Sur le plan pénal, rappelons cependant que s'il est indéniable que le jeu en ligne, au même titre que le jeu off line et que les transferts de fonds sur Internet comporte des risques, ces derniers sont en réalité déjà très largement appréhendés par notre droit et ne constituent donc pas une menace supplémentaire. Il n'existe, en effet, aucun danger propre aux jeux online.

L'existence de paris sur Internet n'accroît ainsi pas, par exemple, les opportunités de blanchiment.
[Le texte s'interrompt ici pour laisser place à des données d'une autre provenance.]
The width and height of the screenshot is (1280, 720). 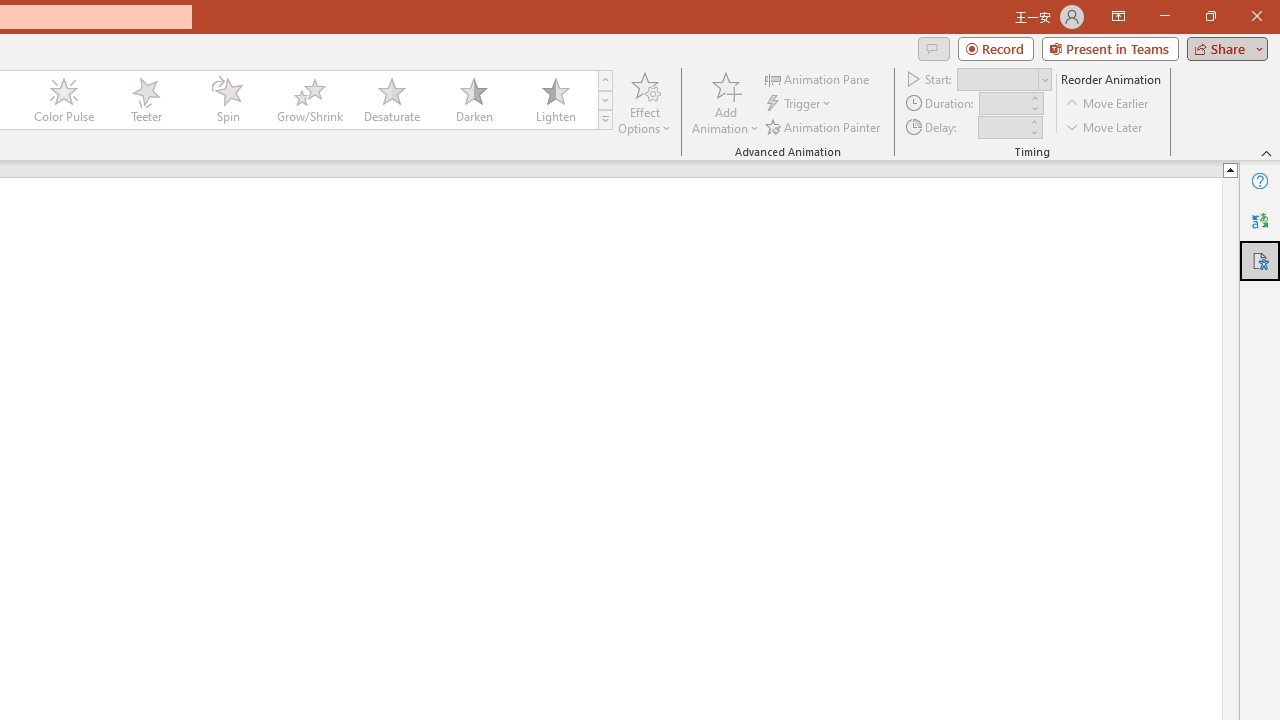 What do you see at coordinates (144, 100) in the screenshot?
I see `'Teeter'` at bounding box center [144, 100].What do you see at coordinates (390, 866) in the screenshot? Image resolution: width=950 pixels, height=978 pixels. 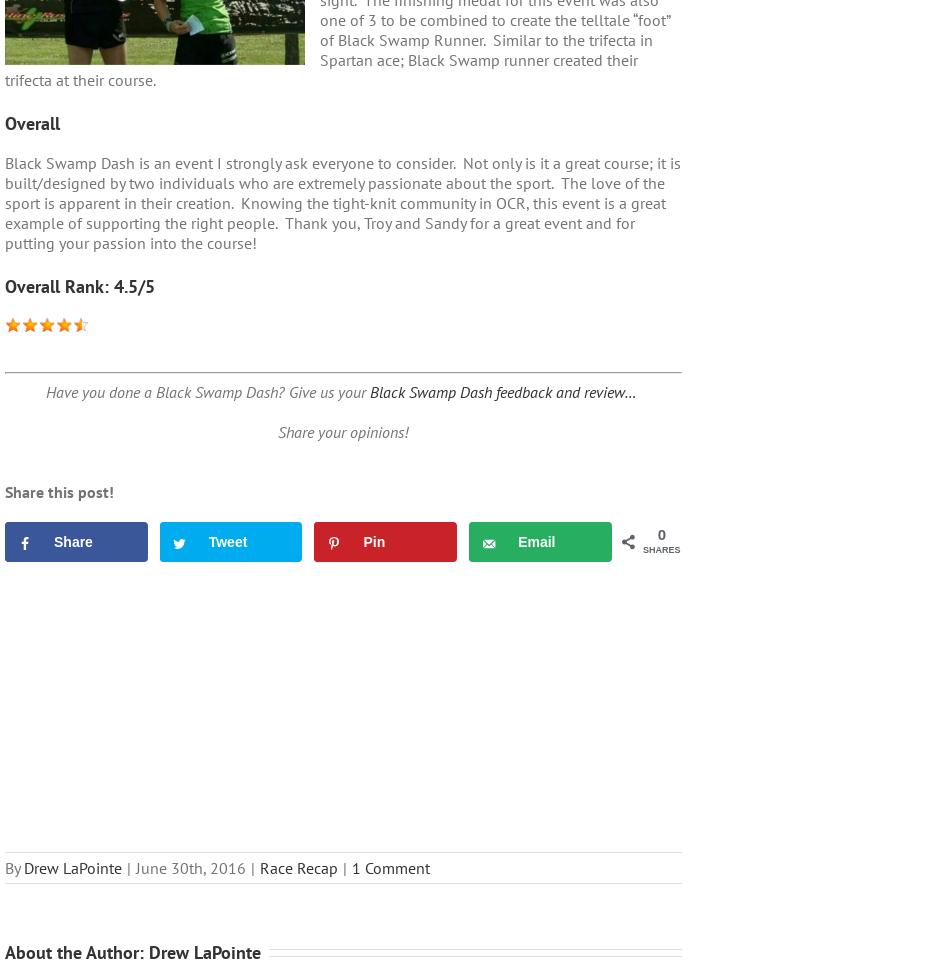 I see `'1 Comment'` at bounding box center [390, 866]. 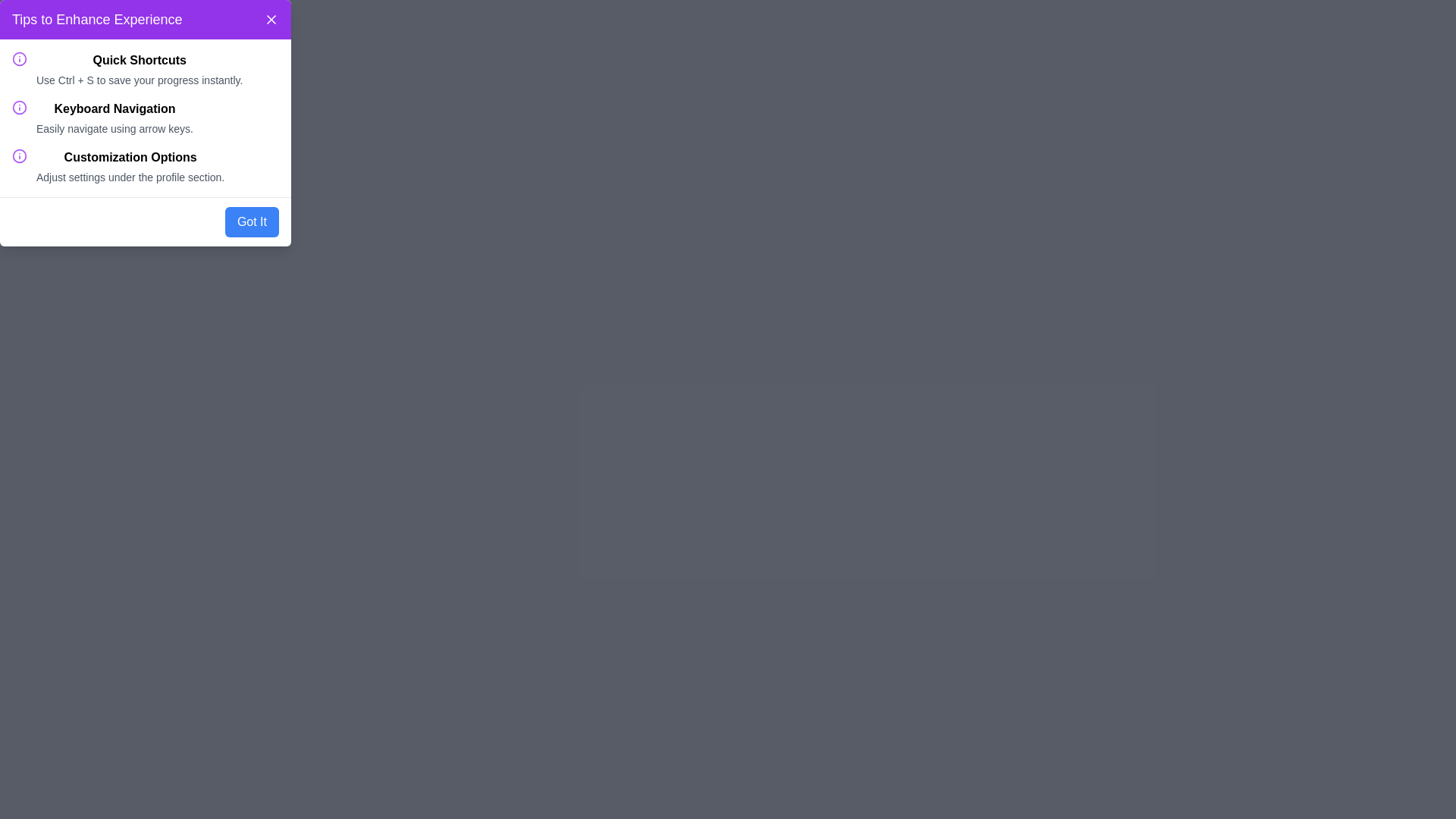 I want to click on the 'X' icon button located in the top-right corner of the purple header block titled 'Tips to Enhance Experience', so click(x=271, y=20).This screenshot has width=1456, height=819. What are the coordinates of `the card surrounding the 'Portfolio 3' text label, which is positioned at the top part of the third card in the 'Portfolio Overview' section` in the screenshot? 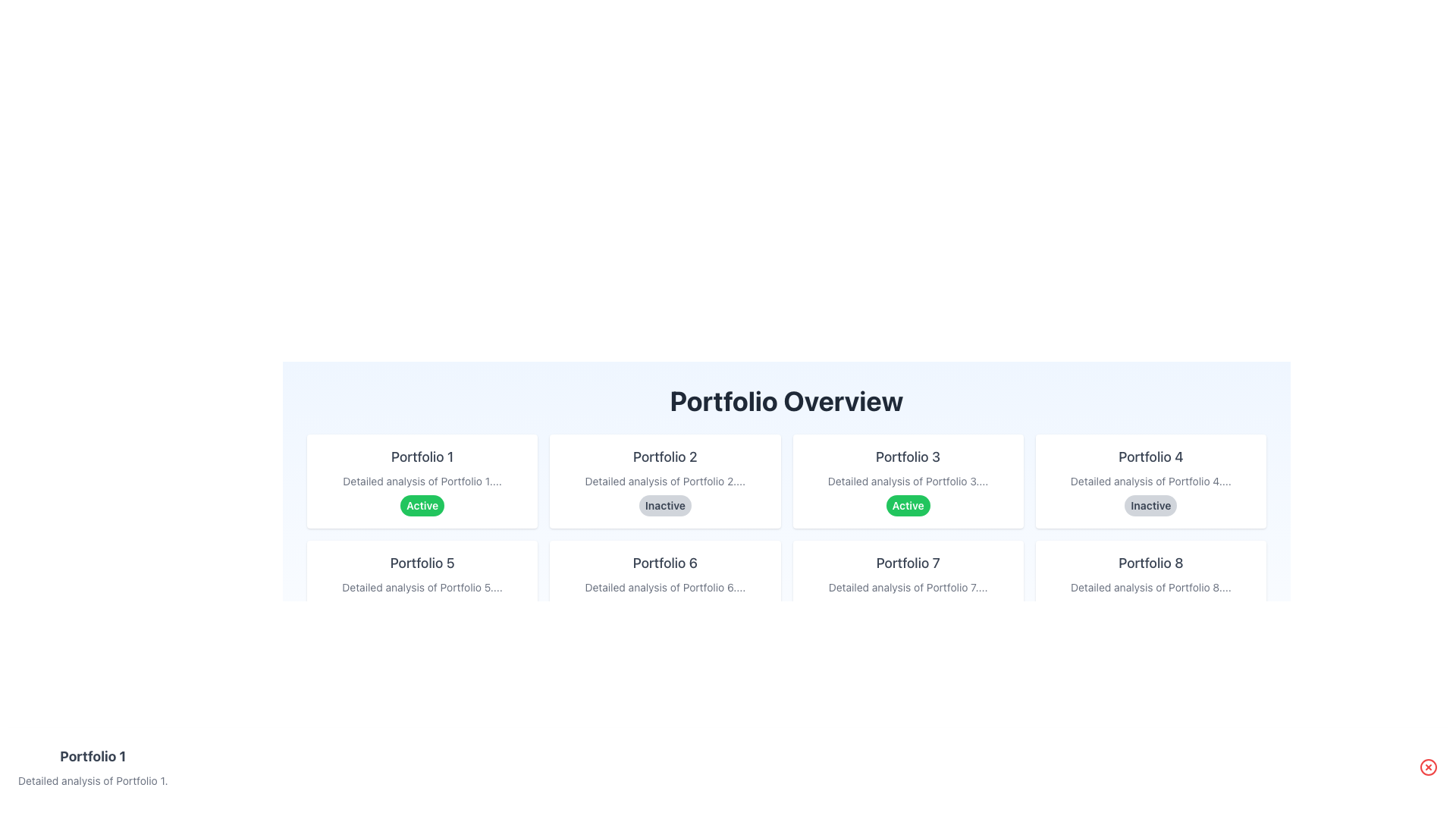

Schématiquement, le blanchiment consiste à transformer des fonds d'origine criminelle en fonds dits "propres". Pour ce faire, le blanchisseur a besoin de placer ou de convertir des sommes d'argent, souvent en liquide ou logées sur des comptes bancaires dans des pays "offshore", en les transformant en placements financiers, en investissements immobiliers ou, autre exemple, en gains légitimes de jeux d'argent. Typiquement, dans un casino en dur, il achète, avec de l'argent sale, des jetons ; il fait semblant de jouer ; et il revient plus tard en caisse avec les mêmes jetons, en prétendant les avoir gagnés.

Une telle situation, efficacement traitée par le droit pénal, ne saurait cependant se produire sur un site de jeux en ligne. En effet, puisque les sites Internet ne permettent de régler les achats de jetons ou les mises que sous forme électronique (carte Bleue, virement pour créditer un compte virtuel de jetons, paypal...), il est matériellement impossible pour un joueur en ligne de blanchir de l'argent liquide.

Par ailleurs, le passage obligatoire par les établissements bancaires (eux-mêmes soumis à une réglementation très stricte) des joueurs et des opérateurs constitue un filtre protecteur supplémentaire. Jouer en ligne offre donc, contrairement à ce que l'on peut entendre, davantage de traçabilité et de sécurité pour les joueurs que les établissements de jeux traditionnels.

La tricherie à l'occasion des compétitions sportives faisant l'objet d'un pari en ligne suscite également des craintes excessives. En effet, si une rencontre venait à être truquée, l'augmentation suspecte des mises serait, précisément parce que le jeu se fait sur Internet, beaucoup plus facilement décelée qu'avec les jeux traditionnels (sans parler des jeux clandestins). Plusieurs sites européens ont ainsi, en 2007, identifié des mises dix fois supérieures à la normale sur un match de tennis opposant Nicolas Davydenko - qui finira par abandonner... - à Vassallo Argüello, et ont, en conséquence, immédiatement suspendu les paris sur cette rencontre et alerté l'ATP.

Enfin, les menaces de détournement de données bancaires et d'escroquerie sont strictement les mêmes pour les sites de jeux en ligne que pour toute autre activité impliquant des transactions sur Internet (sites marchands, banques, etc.). Personne ne songerait d'ailleurs à interdire aux administrations publiques de permettre à leurs administrés d'effectuer des déclarations en ligne...

Les nouvelles technologies nourrissent toujours des fantasmes, parfois entretenus par des acteurs (ici les historiques) qui n'ont pas intérêt à voir leurs privilèges trop rapidement s'effondrer. Mais puisqu'il s'agit, maintenant, de légiférer, il convient de le faire sans passion, avec rigueur et objectivité. Et, pour remplir pleinement l'ambition légitime de sécurisation pénale de ce nouveau marché, de soumettre les futurs opérateurs de jeux en ligne aux mêmes exigences que celles applicables aux autres acteurs de l'Internet, y compris les administrations publiques. Ni plus, ni moins.

Parce qu'Internet est, par nature, un univers de traçabilité, l'entreprise de légalisation des jeux en ligne constitue donc, contrairement aux idées reçues, un progrès dans la protection des droits et des biens des joueurs. Ne l'enfermons donc pas dans un réflexe sécuritaire excessif qui risquerait, sans améliorer la défense des joueurs, de "fermer" d'entrée de jeu une ouverture on ne peut plus souhaitable.